The KEYNOTE-426 trial is another example of combining a TKI with immunotherapy. This trial showed impressive overall response rates [ORRs], [with responses in 59.3% of patients who received axitinib plus pembrolizumab vs 35.7% in patients who received sunitinib (Sutent)].
These results give patients options. [Axitinib plus pembrolizumab] was one of the first combination therapies to be approved in this setting, so clinicians are very comfortable using that regimen. Although we now have other options, axitinib plus pembrolizumab remains a great combination for our patients.
Clinical trials give us academic evidence to support combinations and doses. Oftentimes, from there, we can adjust based on patient tolerability.
The exciting thing about the combination of lenvatinib and everolimus is that it combines 2 drugs that work by different mechanisms of action, different ways to attack the cancer, and there doesn’t appear to be toxicities that overlap too significantly. There’s a TKI, as well as an mTOR inhibitor, [which are different ways of treating the same disease]. Lenvatinib has other mechanisms, as well.
This is a useful combination for introducing different mechanisms of action. Now you can use a checkpoint inhibitor plus a TKI in the first-line setting. We’re now also introducing a third mechanism, which is the mTOR inhibitor class.
Now we have options with TKIs, MEK inhibitors, mTOR inhibitors, VEGF-antibody therapy, and immunotherapy. HIF hypoxia inducible factor targeting [is also being studied]. I use an analogy for patients that the treatment for [patients with] RCC is like my wife’s closet of black shoes. My wife doesn’t look in her closet and say she has 1 best pair of black shoes. She chooses the right shoe for the right occasion. Just as my wife has multiple options in her shoe closet, patients with RCC have multiple treatment options.

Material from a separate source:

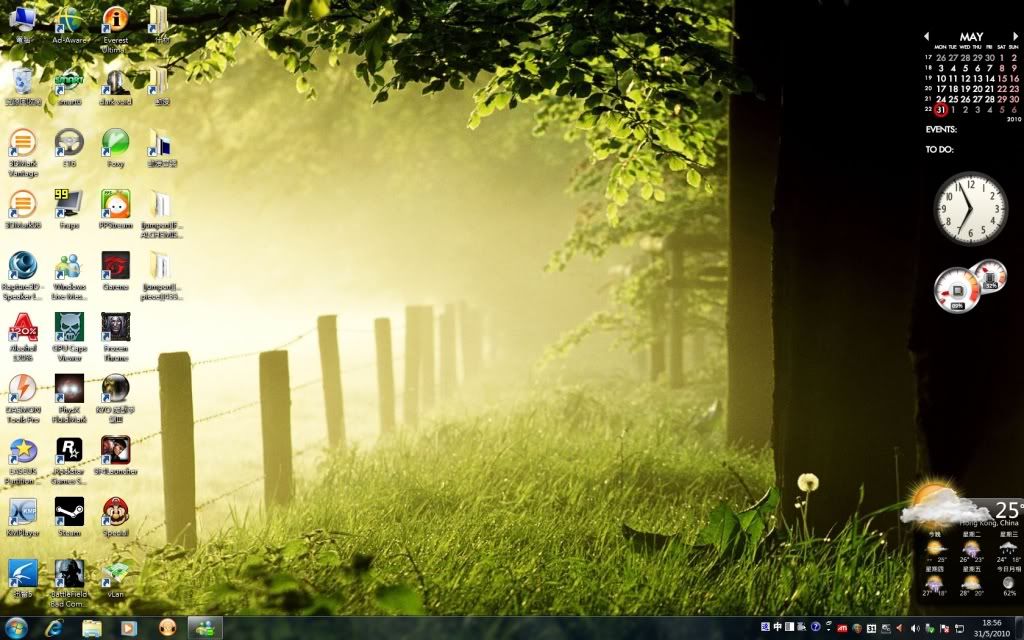Open the Ad-Aware shortcut
This screenshot has height=640, width=1024.
coord(69,19)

The first thing is the patient’s wishes. Every oncologist always wants to incorporate the goals of their patients. From there, knowing what their prior therapies were is important. We use an algorithm that includes patients’ prior therapies, wishes, and different mechanism of action.

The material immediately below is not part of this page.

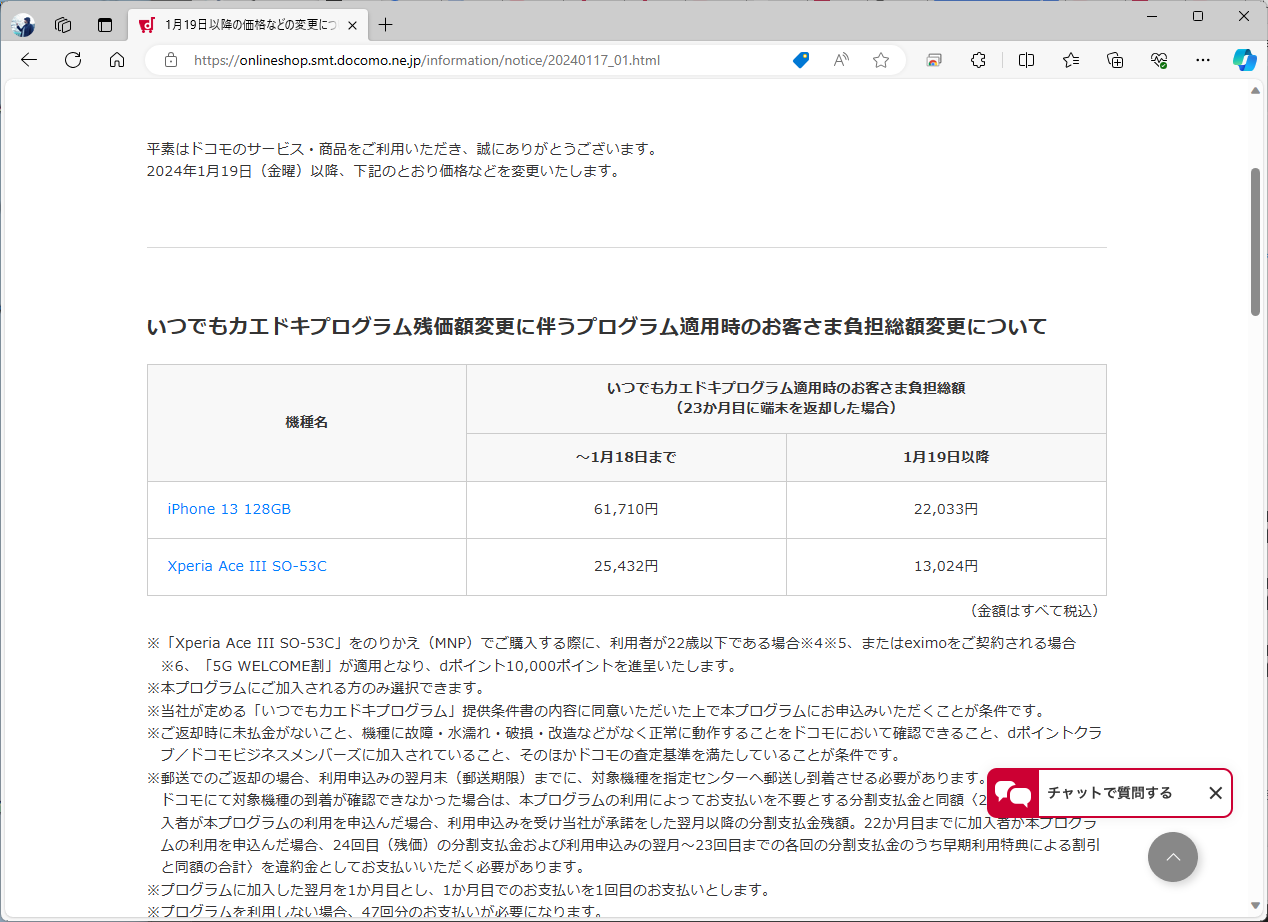The height and width of the screenshot is (922, 1268).
Task: Open the Copilot sidebar
Action: (1244, 60)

A useful analogy to think of is that patients in second- and third-line therapy are often not at the same performance status as patients in front-line therapy. A useful analogy is that it’s tough to wear heels all day. If the heels stop working and your feet are tired, you need to switch to a sandal or something that is more comfortable. If patients can’t wear the heels they started off with, they might need a different shoe that’s more comfortable and better fits their needs.
I encourage all patients and family members to talk with their oncologists about the wide array of treatment options they have. We can tailor treatments based upon patients’ performance statuses and priorities.
[This space is also growing.] The investigators who spoke at the IPC event are engaged [in research] and trying to find new therapies. Ideally, the goal is to try to cure patients of advanced disease. However, we’re definitely improving lives and extending life and quality of life, as well.